TRY IT:
Every record that follows needs to be written out again, exactly.

AVAILABLE RECORDS:
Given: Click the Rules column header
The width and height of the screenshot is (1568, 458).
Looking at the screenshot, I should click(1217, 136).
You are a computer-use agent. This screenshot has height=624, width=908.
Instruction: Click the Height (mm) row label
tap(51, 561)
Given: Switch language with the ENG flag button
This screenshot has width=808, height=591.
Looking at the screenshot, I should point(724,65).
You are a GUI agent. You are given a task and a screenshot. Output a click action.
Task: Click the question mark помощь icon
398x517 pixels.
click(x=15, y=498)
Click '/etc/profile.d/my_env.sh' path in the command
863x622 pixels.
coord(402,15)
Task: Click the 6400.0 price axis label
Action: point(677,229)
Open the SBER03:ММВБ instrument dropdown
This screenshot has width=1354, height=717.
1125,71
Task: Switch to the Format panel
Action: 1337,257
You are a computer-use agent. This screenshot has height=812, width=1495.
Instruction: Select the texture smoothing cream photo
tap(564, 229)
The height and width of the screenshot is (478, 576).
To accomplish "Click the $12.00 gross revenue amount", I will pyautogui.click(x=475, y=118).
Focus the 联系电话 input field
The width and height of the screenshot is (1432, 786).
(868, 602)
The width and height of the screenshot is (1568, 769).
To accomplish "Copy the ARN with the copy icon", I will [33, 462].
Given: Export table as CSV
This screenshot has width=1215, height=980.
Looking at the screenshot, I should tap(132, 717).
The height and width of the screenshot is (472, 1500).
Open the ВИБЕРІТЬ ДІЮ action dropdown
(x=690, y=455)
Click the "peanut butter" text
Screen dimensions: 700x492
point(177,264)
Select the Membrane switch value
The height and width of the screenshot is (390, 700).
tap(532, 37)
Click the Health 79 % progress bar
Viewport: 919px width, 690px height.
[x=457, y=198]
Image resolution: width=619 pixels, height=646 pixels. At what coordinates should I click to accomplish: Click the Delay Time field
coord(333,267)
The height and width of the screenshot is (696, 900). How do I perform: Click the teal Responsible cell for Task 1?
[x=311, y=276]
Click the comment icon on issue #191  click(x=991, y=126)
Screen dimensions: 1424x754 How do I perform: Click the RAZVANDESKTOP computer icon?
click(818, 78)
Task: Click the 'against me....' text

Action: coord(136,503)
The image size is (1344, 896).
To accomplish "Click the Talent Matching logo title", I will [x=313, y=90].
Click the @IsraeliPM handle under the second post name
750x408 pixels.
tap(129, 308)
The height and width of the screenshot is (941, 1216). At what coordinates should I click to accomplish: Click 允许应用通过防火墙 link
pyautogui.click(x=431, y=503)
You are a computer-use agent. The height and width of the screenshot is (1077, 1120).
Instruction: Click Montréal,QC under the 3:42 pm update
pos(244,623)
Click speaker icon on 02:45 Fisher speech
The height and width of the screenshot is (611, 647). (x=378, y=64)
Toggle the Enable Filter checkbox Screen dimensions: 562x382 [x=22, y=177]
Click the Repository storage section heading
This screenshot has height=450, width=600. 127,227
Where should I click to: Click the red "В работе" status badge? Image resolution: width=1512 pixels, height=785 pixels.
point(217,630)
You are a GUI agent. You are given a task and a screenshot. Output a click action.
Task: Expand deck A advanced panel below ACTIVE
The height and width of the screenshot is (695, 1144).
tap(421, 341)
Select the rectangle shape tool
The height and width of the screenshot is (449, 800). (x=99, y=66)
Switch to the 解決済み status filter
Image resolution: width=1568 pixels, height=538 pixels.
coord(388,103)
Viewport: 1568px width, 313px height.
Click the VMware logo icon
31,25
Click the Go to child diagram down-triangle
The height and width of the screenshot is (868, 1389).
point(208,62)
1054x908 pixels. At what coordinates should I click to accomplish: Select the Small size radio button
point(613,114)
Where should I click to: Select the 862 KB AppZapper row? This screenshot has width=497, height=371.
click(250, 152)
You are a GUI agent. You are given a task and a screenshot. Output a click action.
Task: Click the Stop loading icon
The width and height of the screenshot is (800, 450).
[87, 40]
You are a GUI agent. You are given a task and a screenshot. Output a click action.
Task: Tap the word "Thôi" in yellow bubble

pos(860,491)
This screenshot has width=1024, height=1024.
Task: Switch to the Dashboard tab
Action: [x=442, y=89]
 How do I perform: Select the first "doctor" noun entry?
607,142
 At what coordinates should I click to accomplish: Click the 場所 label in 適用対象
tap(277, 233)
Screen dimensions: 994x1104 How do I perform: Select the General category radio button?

TASK OUTPUT:
Given: Click the Rules column header
The width and height of the screenshot is (1568, 458).
Looking at the screenshot, I should click(1217, 136).
You are a computer-use agent. This screenshot has height=624, width=908.
Instruction: Click the Height (mm) row label
tap(51, 561)
Given: Switch language with the ENG flag button
This screenshot has width=808, height=591.
Looking at the screenshot, I should point(724,65).
You are a GUI agent. You are given a task and a screenshot. Output a click action.
Task: Click the question mark помощь icon
398x517 pixels.
click(x=15, y=498)
Click '/etc/profile.d/my_env.sh' path in the command
863x622 pixels.
coord(402,15)
Task: Click the 6400.0 price axis label
Action: point(677,229)
Open the SBER03:ММВБ instrument dropdown
This screenshot has width=1354, height=717.
1125,71
Task: Switch to the Format panel
Action: 1337,257
You are a computer-use agent. This screenshot has height=812, width=1495.
Instruction: Select the texture smoothing cream photo
tap(564, 229)
The height and width of the screenshot is (478, 576).
To accomplish "Click the $12.00 gross revenue amount", I will pyautogui.click(x=475, y=118).
Focus the 联系电话 input field
The width and height of the screenshot is (1432, 786).
(868, 602)
The width and height of the screenshot is (1568, 769).
To accomplish "Copy the ARN with the copy icon", I will [33, 462].
Given: Export table as CSV
This screenshot has width=1215, height=980.
Looking at the screenshot, I should tap(132, 717).
The height and width of the screenshot is (472, 1500).
Open the ВИБЕРІТЬ ДІЮ action dropdown
(x=690, y=455)
Click the "peanut butter" text
Screen dimensions: 700x492
point(177,264)
Select the Membrane switch value
The height and width of the screenshot is (390, 700).
tap(532, 37)
Click the Health 79 % progress bar
Viewport: 919px width, 690px height.
[x=457, y=198]
Image resolution: width=619 pixels, height=646 pixels. At what coordinates should I click to accomplish: Click the Delay Time field
coord(333,267)
The height and width of the screenshot is (696, 900). How do I perform: Click the teal Responsible cell for Task 1?
[x=311, y=276]
Click the comment icon on issue #191  click(x=991, y=126)
Screen dimensions: 1424x754 How do I perform: Click the RAZVANDESKTOP computer icon?
click(818, 78)
Task: Click the 'against me....' text

Action: coord(136,503)
The image size is (1344, 896).
To accomplish "Click the Talent Matching logo title", I will [x=313, y=90].
Click the @IsraeliPM handle under the second post name
750x408 pixels.
tap(129, 308)
The height and width of the screenshot is (941, 1216). At what coordinates should I click to accomplish: Click 允许应用通过防火墙 link
pyautogui.click(x=431, y=503)
You are a computer-use agent. The height and width of the screenshot is (1077, 1120).
Instruction: Click Montréal,QC under the 3:42 pm update
pos(244,623)
Click speaker icon on 02:45 Fisher speech
The height and width of the screenshot is (611, 647). (x=378, y=64)
Toggle the Enable Filter checkbox Screen dimensions: 562x382 [x=22, y=177]
Click the Repository storage section heading
This screenshot has height=450, width=600. 127,227
Where should I click to: Click the red "В работе" status badge? Image resolution: width=1512 pixels, height=785 pixels.
point(217,630)
You are a GUI agent. You are given a task and a screenshot. Output a click action.
Task: Expand deck A advanced panel below ACTIVE
The height and width of the screenshot is (695, 1144).
tap(421, 341)
Select the rectangle shape tool
The height and width of the screenshot is (449, 800). (x=99, y=66)
Switch to the 解決済み status filter
Image resolution: width=1568 pixels, height=538 pixels.
coord(388,103)
Viewport: 1568px width, 313px height.
Click the VMware logo icon
31,25
Click the Go to child diagram down-triangle
The height and width of the screenshot is (868, 1389).
point(208,62)
1054x908 pixels. At what coordinates should I click to accomplish: Select the Small size radio button
point(613,114)
Where should I click to: Select the 862 KB AppZapper row? This screenshot has width=497, height=371.
click(250, 152)
You are a GUI agent. You are given a task and a screenshot. Output a click action.
Task: Click the Stop loading icon
The width and height of the screenshot is (800, 450).
[87, 40]
You are a GUI agent. You are given a task and a screenshot. Output a click action.
Task: Tap the word "Thôi" in yellow bubble

pos(860,491)
This screenshot has width=1024, height=1024.
Task: Switch to the Dashboard tab
Action: [x=442, y=89]
 How do I perform: Select the first "doctor" noun entry?
607,142
 At what coordinates should I click to accomplish: Click the 場所 label in 適用対象
tap(277, 233)
Screen dimensions: 994x1104 How do I perform: Select the General category radio button?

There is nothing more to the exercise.